Trying to understand how the ranking works. My index is defined with "english" analyzers on all the fields.
This is my query:
GET test_index_1/study/_search/
{
"query": {
"multi_match" : {
"query": "stupid question",
"type": "best_fields",
"fields": ["description", "title", "questions.text" ]
}
}
}
Below are the returned results. I have only 3 documents in the test index.
I wonder why the 1st document has twice the score of the 2nd.

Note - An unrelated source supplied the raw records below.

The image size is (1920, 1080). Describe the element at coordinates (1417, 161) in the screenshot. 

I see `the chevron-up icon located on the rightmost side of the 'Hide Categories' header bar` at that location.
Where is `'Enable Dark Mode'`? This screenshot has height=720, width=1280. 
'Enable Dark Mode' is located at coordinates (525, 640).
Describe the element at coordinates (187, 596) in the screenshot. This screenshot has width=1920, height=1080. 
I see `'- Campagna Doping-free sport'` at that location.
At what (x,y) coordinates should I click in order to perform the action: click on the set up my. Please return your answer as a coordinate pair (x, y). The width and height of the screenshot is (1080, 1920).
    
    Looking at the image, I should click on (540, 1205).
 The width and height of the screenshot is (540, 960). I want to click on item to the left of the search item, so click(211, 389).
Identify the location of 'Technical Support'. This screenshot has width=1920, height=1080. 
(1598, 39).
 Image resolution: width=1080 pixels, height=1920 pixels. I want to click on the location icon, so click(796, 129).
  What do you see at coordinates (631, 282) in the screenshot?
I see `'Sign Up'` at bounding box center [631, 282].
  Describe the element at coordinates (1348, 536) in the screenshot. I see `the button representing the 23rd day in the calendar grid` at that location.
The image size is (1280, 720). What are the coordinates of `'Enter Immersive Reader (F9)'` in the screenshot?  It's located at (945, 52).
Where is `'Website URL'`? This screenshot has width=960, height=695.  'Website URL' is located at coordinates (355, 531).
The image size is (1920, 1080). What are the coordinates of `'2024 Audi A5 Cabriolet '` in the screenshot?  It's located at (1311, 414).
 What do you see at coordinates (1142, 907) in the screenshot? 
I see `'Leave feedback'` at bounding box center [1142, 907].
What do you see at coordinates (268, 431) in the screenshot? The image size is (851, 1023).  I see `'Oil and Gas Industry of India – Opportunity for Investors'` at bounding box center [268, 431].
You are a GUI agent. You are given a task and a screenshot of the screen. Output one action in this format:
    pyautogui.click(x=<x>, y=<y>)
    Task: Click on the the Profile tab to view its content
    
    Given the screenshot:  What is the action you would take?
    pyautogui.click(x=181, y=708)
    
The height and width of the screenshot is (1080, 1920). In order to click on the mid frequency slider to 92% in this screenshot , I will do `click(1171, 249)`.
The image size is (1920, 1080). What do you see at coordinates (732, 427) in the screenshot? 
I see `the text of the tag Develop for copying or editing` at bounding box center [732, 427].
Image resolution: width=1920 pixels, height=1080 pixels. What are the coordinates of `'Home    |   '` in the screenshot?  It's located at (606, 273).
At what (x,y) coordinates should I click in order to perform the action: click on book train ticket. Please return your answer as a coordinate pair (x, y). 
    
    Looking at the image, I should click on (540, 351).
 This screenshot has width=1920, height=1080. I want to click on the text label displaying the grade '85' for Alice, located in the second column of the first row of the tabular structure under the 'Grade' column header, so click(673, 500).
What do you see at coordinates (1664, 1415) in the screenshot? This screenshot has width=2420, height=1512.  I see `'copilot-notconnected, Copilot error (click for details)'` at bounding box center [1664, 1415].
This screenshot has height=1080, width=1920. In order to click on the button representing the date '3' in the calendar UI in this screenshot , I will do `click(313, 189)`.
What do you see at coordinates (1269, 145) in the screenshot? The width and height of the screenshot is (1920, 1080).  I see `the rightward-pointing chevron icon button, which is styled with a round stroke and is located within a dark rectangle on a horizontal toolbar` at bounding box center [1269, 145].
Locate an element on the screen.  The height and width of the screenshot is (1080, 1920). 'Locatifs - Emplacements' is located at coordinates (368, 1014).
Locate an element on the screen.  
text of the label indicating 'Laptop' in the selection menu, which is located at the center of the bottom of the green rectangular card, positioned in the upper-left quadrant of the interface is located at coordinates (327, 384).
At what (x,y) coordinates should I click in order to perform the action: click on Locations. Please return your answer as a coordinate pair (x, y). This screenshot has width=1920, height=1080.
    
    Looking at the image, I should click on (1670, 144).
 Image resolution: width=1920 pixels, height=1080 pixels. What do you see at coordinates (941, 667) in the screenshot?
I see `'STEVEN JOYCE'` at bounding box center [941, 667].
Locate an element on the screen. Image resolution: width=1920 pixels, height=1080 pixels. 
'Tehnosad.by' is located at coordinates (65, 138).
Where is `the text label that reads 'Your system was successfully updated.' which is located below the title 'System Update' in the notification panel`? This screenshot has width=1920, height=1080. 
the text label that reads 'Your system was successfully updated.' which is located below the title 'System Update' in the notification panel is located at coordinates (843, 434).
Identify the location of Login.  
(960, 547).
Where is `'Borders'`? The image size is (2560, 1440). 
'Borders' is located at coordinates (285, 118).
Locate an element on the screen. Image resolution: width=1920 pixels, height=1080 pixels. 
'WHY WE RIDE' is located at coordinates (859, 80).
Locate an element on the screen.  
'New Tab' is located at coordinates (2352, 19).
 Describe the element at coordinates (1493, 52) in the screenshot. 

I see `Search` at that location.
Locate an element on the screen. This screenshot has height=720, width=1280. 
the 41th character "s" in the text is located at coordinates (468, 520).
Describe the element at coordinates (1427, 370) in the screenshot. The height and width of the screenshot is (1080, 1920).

Intuitively, "title" and "description" fields are "equal": why match in "title" gives a higher score?
"hits": {
"total": 3,
"max_score": 1.7600523,
"hits": [
{
"_index": "test_index_1",
"_type": "study",
"_id": "AV28gnhD1DC3_uN8bTrd",
"_score": 1.7600523,
"_source": {
"title": "stupid question",
"description": "test test",
"questions": [
{
"text": "stupid text"
}
]
}
},
{
"_index": "test_index_1",
"_type": "study",
"_id": "AV28gomD1DC3_uN8bTre",
"_score": 0.84339964,
"_source": {
"title": "test test",
"description": "stupid question",
"questions": [
{
"text": "stupid text"
}
]
}
},
{
"_index": "test_index_1",
"_type": "study",
"_id": "AV28gpPT1DC3_uN8bTrf",
"_score": 0.84339964,
"_source": {
"title": "test test",
"description": "stupid question",
"questions": [
{
"text": "no text"
}
]
}
}
]
Thanks in advance for any hint.
Elasticsearch is using inverted index and tfidf. So more importance is given to words which occur less in all documents together. Words "stupid" and "question" occur just once in all titles (only in first result), but they occur twice in all descriptions (in second and third result), so the "stupid question" in title is more valuable because it occurs less. That is the reason why is the score bigger in the first document.